Il maggior numero di epigrafi (risalenti nello specifico ai secoli 14°, 16°, 18° e 20°) – spiega il professore – è concentrato soprattutto all’interno dei monumenti simbolo della città come: la Cattedrale, Chiesa di San Andrea e il Castello .” Pertanto, lo scopo per il quale Filannino ha deciso di dare “vita” a quest’opera è essenzialmente riconducibile ad un ulteriore approfondimento della storia locale oltre a dover intendere l’opera medesima come un valido supporto per le visite monumentali.
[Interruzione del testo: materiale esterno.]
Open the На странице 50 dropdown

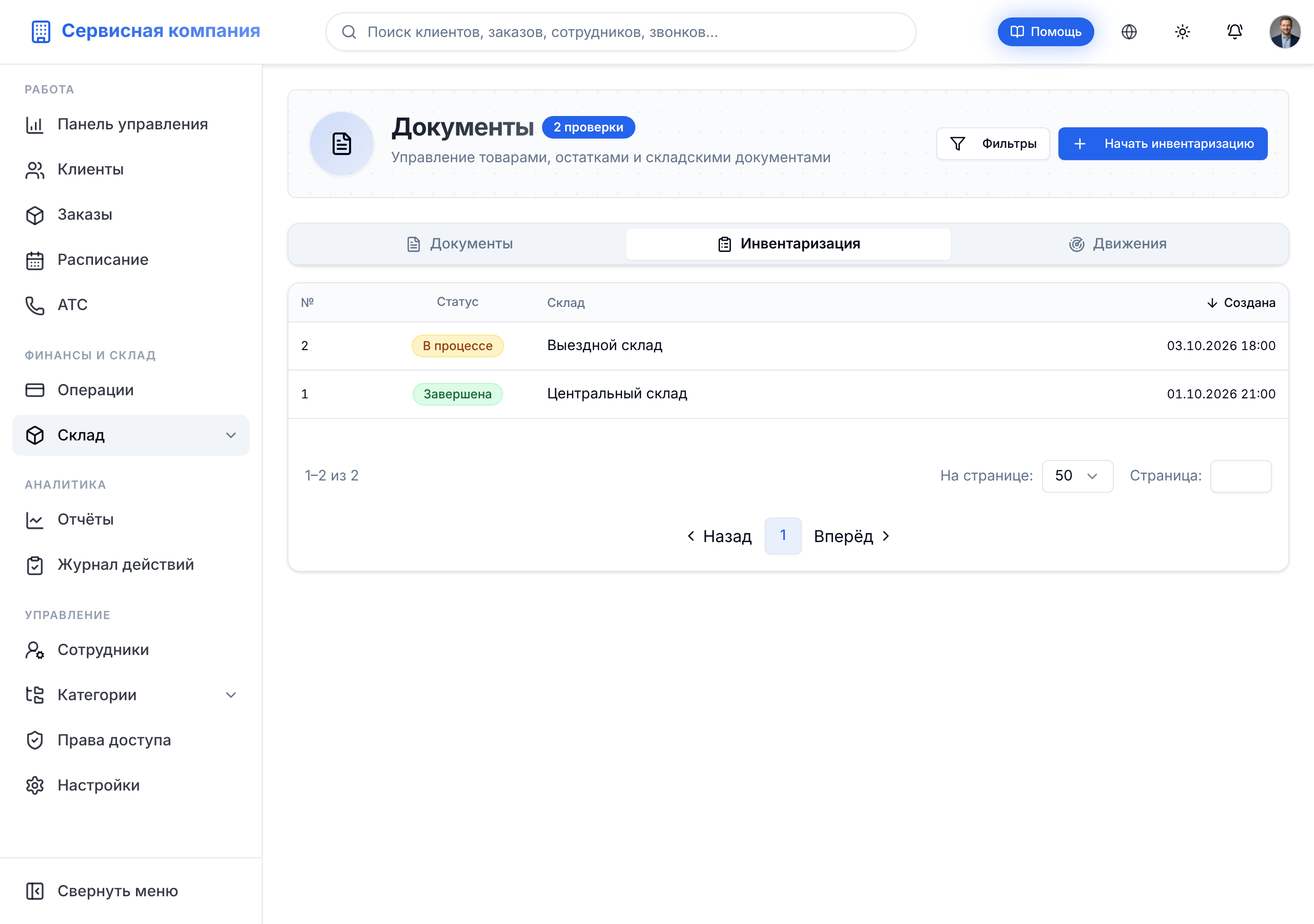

La ricerca empirica, racchiusa e sintetizzata nel tomo in esame “Epigrafi di Barletta” , può essere considerata come una “Decodificazione ” delle epigrafi barlettane”. Del resto, lo stesso autore annuncia la sua ferma convinzione che Barletta rispetto al suo circondario (compresa Bari) conserva il maggior numero di epitaffi , delle quali: 495 in latino (72,5%) , 173 in italiano (25,3%); alcune sono in greco (4) , spagnolo (5) una in tedesco, una in jugoslavo. Dal 19° secolo in poi il latino si trova quasi esclusivamente in ambito ecclesiastico.
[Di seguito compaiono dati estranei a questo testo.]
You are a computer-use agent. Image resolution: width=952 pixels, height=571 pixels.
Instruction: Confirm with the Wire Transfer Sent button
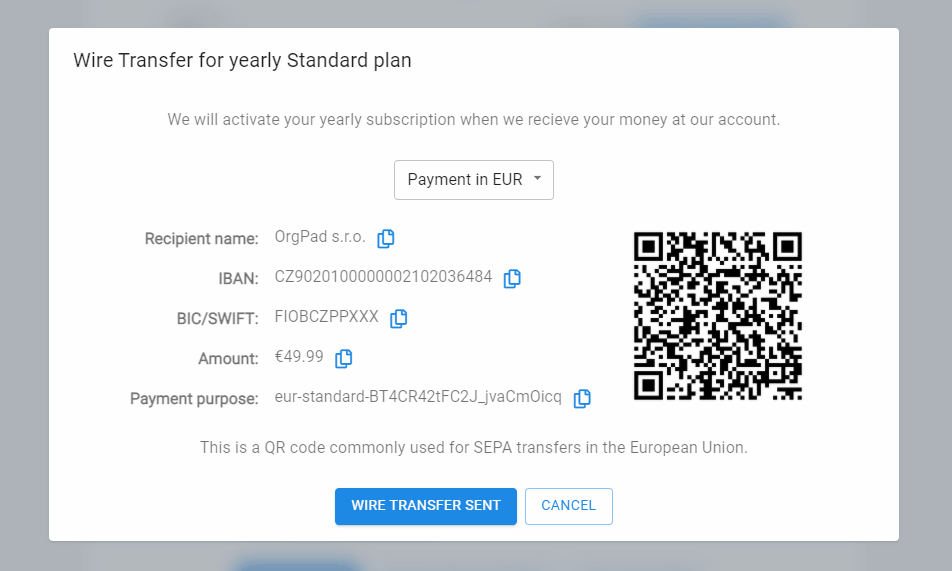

Notevole è senza dubbio il valore retorico e letterario dei “manufatti lapidei” risalenti al periodo seicentesco rispetto alla schematicità degli stessi risalenti al secolo precedente , quando l’evolversi del genere letterario era di gran lunga inferiore.
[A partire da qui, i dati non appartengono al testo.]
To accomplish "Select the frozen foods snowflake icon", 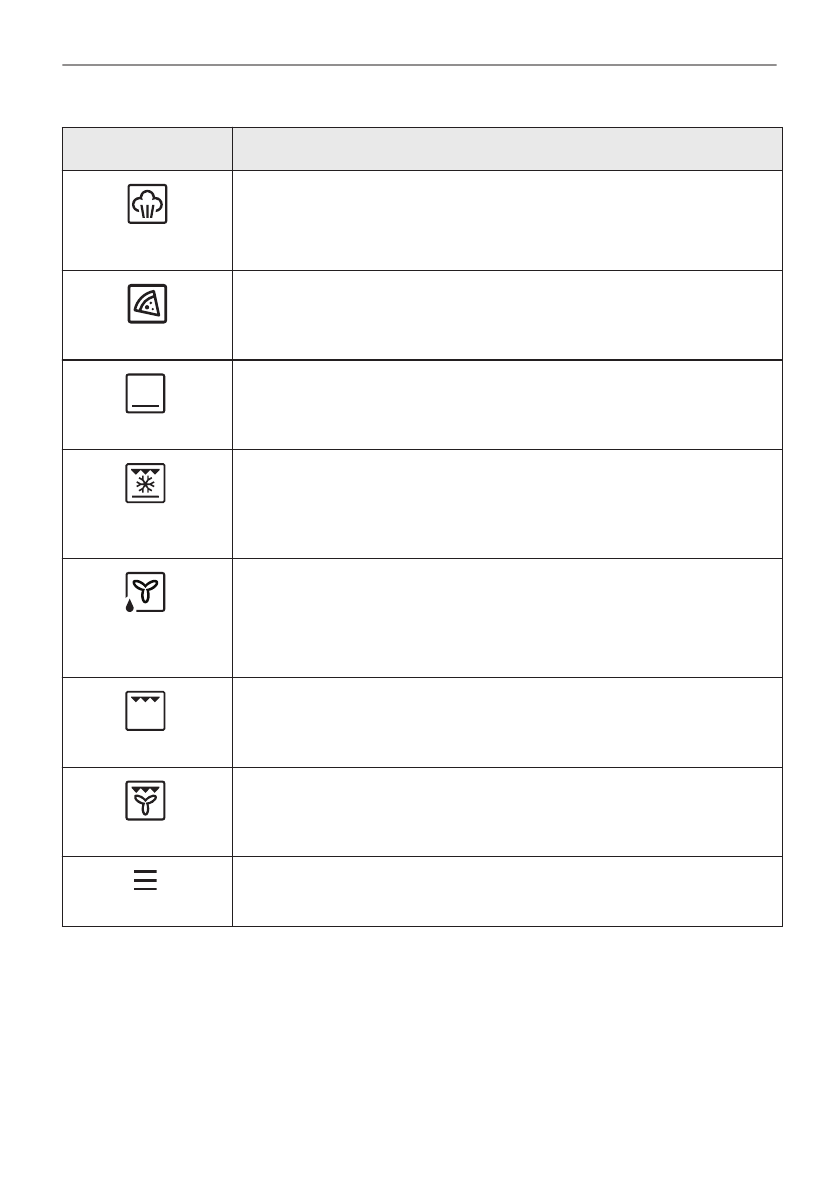I will [x=147, y=484].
Infine, sfogliando nel mezzo le pagine del testo, è possibile ritrovare alcuni scatti fotografici di quelle epigrafi connesse agli eventi più importanti della storia cittadina: La Disfida di Barletta (1503), l’assedio di Renzo da Ceri, le pestilenze del 1498 e del 1656 e tutti gli eventi più rilevanti della storia del 19° e 20° secolo sono puntualmente attestati.